[Dataset entries]

......

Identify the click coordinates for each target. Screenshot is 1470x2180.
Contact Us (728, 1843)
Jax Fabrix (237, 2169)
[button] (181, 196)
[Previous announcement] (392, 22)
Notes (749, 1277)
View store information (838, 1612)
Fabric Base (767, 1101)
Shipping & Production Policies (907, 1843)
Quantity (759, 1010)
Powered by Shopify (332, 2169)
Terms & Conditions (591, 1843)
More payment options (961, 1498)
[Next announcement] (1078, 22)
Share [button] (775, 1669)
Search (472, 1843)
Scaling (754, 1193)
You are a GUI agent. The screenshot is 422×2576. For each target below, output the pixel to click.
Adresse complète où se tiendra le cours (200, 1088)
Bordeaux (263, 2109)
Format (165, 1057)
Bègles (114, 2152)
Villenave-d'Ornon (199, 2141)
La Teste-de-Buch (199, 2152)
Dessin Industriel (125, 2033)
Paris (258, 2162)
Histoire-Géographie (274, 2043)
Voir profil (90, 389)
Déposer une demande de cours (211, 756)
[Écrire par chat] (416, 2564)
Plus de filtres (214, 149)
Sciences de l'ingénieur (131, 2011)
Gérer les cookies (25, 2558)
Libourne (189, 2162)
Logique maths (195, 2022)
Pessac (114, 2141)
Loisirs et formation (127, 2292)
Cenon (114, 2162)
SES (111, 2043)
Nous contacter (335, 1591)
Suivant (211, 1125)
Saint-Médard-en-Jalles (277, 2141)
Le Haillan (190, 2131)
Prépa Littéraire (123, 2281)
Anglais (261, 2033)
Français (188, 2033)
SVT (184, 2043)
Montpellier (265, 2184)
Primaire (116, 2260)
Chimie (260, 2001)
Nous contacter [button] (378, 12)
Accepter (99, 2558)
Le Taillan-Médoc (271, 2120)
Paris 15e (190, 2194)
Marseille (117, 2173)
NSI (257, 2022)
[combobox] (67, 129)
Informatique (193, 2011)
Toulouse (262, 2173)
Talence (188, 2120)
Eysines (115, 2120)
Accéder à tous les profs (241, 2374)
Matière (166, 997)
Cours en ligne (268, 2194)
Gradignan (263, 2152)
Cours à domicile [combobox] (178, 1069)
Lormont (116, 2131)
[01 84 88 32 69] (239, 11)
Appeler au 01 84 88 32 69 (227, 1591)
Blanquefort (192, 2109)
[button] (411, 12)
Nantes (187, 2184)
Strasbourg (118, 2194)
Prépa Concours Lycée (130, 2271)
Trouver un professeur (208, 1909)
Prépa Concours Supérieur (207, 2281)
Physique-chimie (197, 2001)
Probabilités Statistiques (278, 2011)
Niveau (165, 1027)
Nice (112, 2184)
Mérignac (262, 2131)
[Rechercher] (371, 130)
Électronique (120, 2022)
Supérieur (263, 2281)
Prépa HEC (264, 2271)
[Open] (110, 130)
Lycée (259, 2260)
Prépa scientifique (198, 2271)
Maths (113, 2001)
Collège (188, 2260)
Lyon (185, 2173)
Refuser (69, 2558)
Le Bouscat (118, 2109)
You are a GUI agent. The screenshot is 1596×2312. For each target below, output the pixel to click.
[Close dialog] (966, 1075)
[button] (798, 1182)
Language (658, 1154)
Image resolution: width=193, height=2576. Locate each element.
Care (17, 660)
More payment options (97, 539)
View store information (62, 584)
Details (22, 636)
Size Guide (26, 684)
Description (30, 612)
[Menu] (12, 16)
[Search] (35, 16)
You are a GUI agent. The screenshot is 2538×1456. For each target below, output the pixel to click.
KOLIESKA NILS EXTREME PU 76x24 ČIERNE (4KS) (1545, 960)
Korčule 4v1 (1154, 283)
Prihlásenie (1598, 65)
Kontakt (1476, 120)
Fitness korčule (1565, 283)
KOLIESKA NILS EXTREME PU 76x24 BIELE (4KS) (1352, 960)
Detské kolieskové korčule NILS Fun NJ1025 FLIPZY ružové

......

§ WHAT YOU WILL DO:
Given the data above, transcribe exactly the lines from the one containing "Logique maths (195, 2022)" down to the one containing "SVT (184, 2043)", and no others.

§ SOLUTION TO THIS EXERCISE:
Logique maths (195, 2022)
Pessac (114, 2141)
Loisirs et formation (127, 2292)
Cenon (114, 2162)
SES (111, 2043)
Nous contacter (335, 1591)
Suivant (211, 1125)
Saint-Médard-en-Jalles (277, 2141)
Le Haillan (190, 2131)
Prépa Littéraire (123, 2281)
Anglais (261, 2033)
Français (188, 2033)
SVT (184, 2043)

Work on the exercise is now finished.